Apart from the images, reproduce all of the data word for word.

Collected data entries
+---+

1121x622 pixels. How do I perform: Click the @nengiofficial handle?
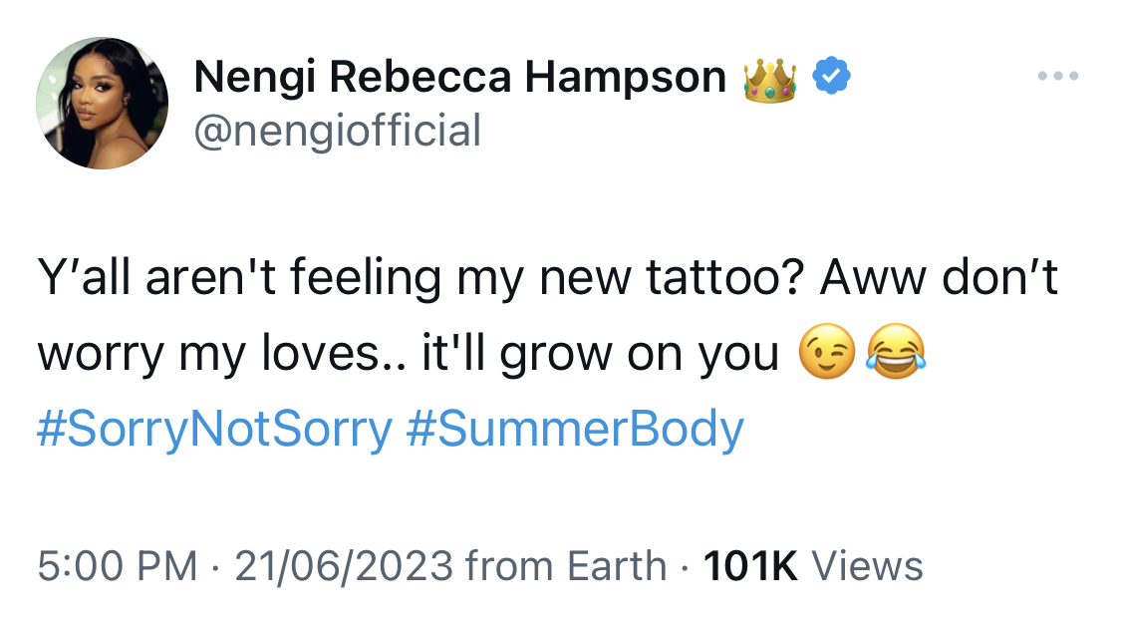coord(338,131)
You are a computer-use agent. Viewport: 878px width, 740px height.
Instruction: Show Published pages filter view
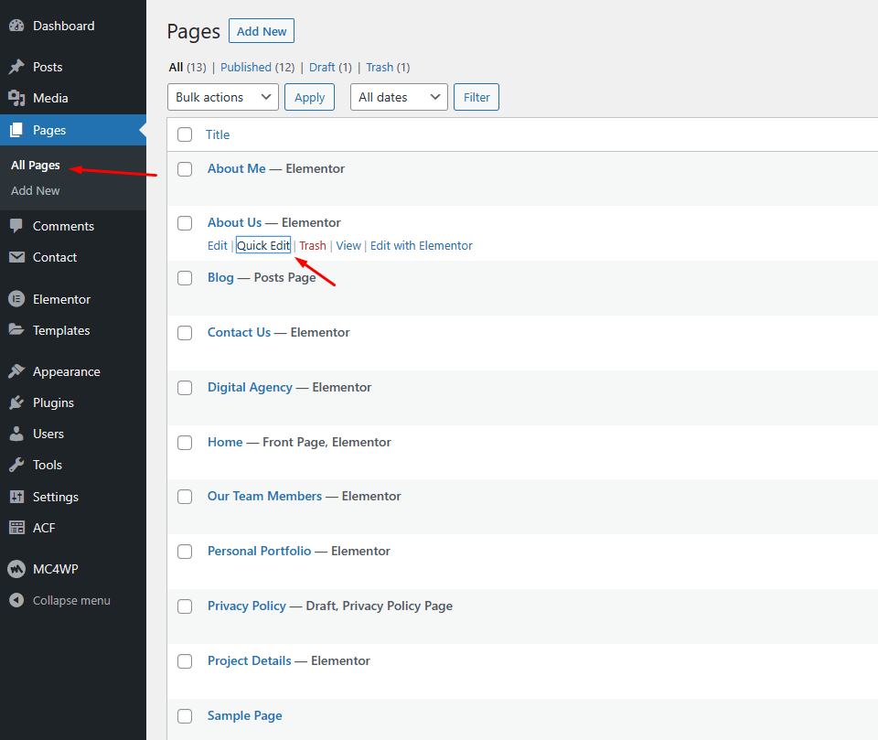tap(245, 67)
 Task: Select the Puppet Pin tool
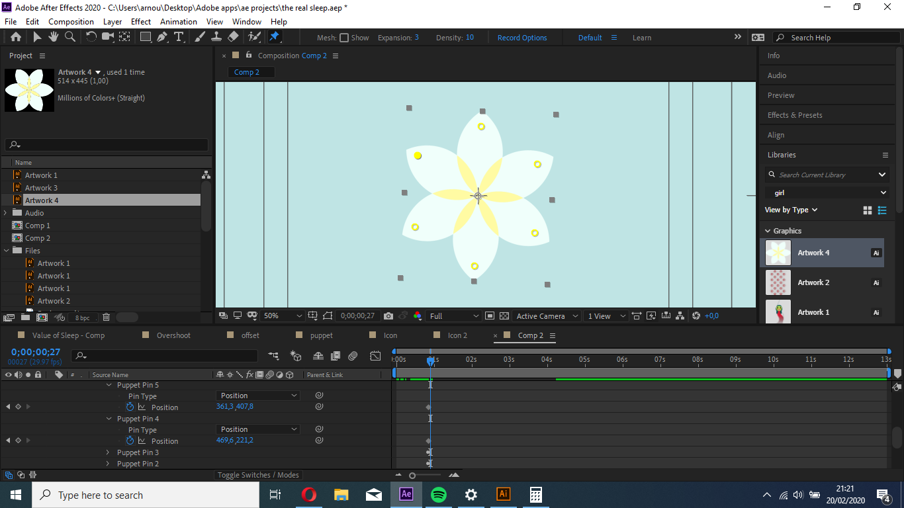275,37
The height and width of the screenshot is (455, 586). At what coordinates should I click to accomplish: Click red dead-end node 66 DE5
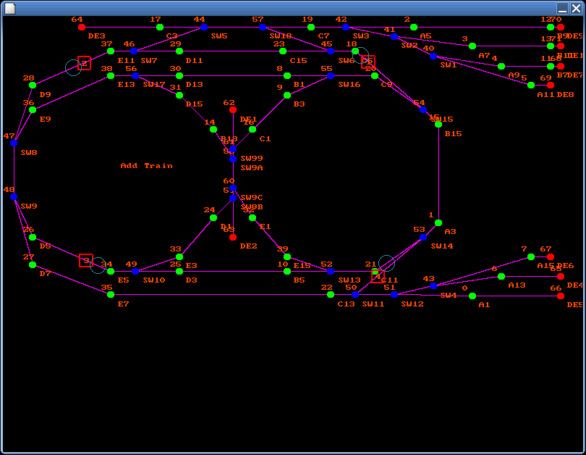coord(561,296)
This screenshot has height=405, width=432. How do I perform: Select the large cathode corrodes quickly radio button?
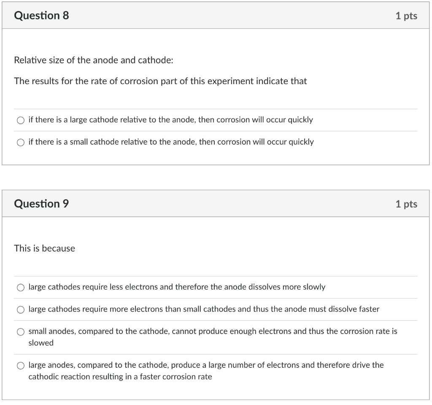point(21,120)
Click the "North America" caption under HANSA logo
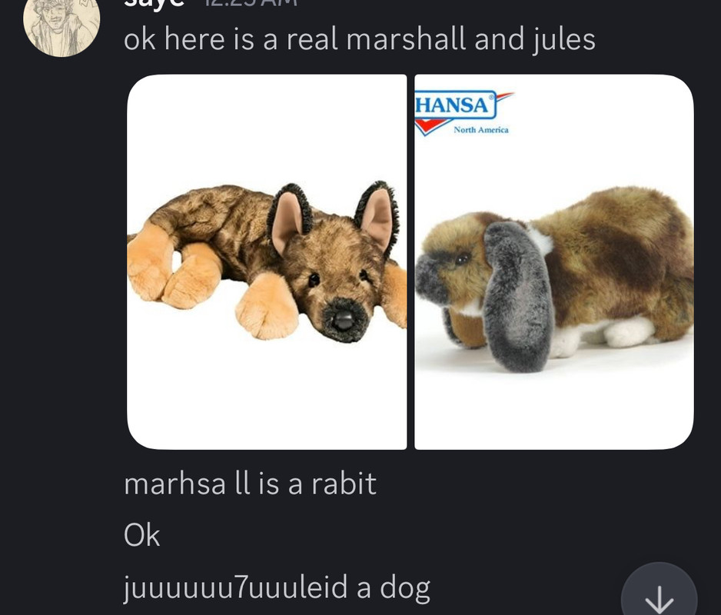The width and height of the screenshot is (721, 615). pos(481,130)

+---+

Exercise response:
1121x622 pixels. How do I perform: Click the @nengiofficial handle?
coord(338,131)
You are a computer-use agent. Viewport: 878px width, 740px height.
Instruction: Show Published pages filter view
tap(245, 67)
 Task: Select the Puppet Pin tool
275,37
The height and width of the screenshot is (455, 586). At what coordinates should I click to accomplish: Click red dead-end node 66 DE5
coord(561,296)
This screenshot has height=405, width=432. How do I perform: Select the large cathode corrodes quickly radio button?
point(21,120)
Click the "North America" caption under HANSA logo
The width and height of the screenshot is (721, 615). pos(481,130)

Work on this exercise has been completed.